Brattleboro-West Arts is made up of artists in West Brattleboro, Marlboro and Dummerston, and the group had commissioned a show asking members to use the Whetstone as their source of inspiration.
The group planned for an opening at Gallery Walk this week, but as the stories Sunday grew more dire, Brattleboro-West Arts Initiative member, and potter, Naomi Lindenfeld wondered if it made sense to proceed.
"I didn't know if it would be right to do this," Lindenfeld said Friday, as the streets in front of Key Bank began to fill. "We definitely decided that we needed to rethink it."
The Whetstone Brook, a normally placid and quiet brook, turned into a raging torrent Sunday, as rains from Tropical Storm Irene fell across Vermont.

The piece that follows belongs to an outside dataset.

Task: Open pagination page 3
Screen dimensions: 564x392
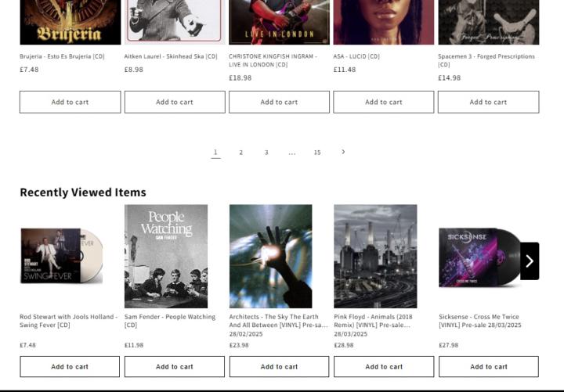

The brook flooded downtown Brattleboro, causing extensive damage to a number of stores, and driving people from their homes.
Lindenfeld started calling and e-mailing the other members, and those that still had phone service and power, agreed that the art show would now take a new direction.
The art show and performance Friday was a preview of the open studio tour planned for Sept. 24 and 25 in the studios up and down the nowclosed Route 9. This week, leading up to Gallery Walk, some members decided to invite the artists to incorporate the week's flooding into their works or re-think the influence the brook has on their art.
"For an artist it is a way to express the experience," Lindenfeld said. "But we decided, in the end, to go ahead."
Walter Slowinski, a potter who is a member of the group, built a waterfall out of his tea pots and stones from the brook.
Slowinski said as part of his work he traveled often to the brook, taking pictures in all seasons and when the water was high and when it was quiet.
He walked into town Sunday, thinking like many area residents that the anticipated storm had largely spared the region.
When he tried to return, a bridge to his home was closed and the police were evacuating homes in the area.
"When I saw an emergency vehicle go by with rescue rafts I realized this was serious," he said. "Brattleboro was built here because people harnessed the energy of the brook because the energy was there, but not like this."
Slowinski took a series of photos that he displayed Friday, next to his waterfall that peacefully ran inside the Key Bank window.
At the event Friday, musician Ned Phoenix played a portion of a piece of music he was asked to write based on the Whetstone.
Phoenix is founder of the Estey Organ Museum and he knows the Whetstone flooded out the company's factories at one time.
He played a portion of the piece, and said the a piece of the longer score includes all the rage and destruction of the brook.
"I was asked to write something that reflects the whole brook, from the marshes in Marlboro down to the waterfalls that flow into the Connecticut River," he said. "This piece describes the last 300 years. It's all in there."
Phoenix said he is hoping to perform the entire 25-minute musical suite in the spring.
Ron Karpius, another artist who had his paintings on display, watched a foot bridge that led to his cabin and studio wash away on Sunday.
At the art opening Friday Karpius said the destructive capabilities of the brook was a little surprising, but the help that his neighbors, and countless others, extended over the past week was not.
"People help each other and stick together here," he said. "There is a real kinship among those who live here. That is the greatest lesson."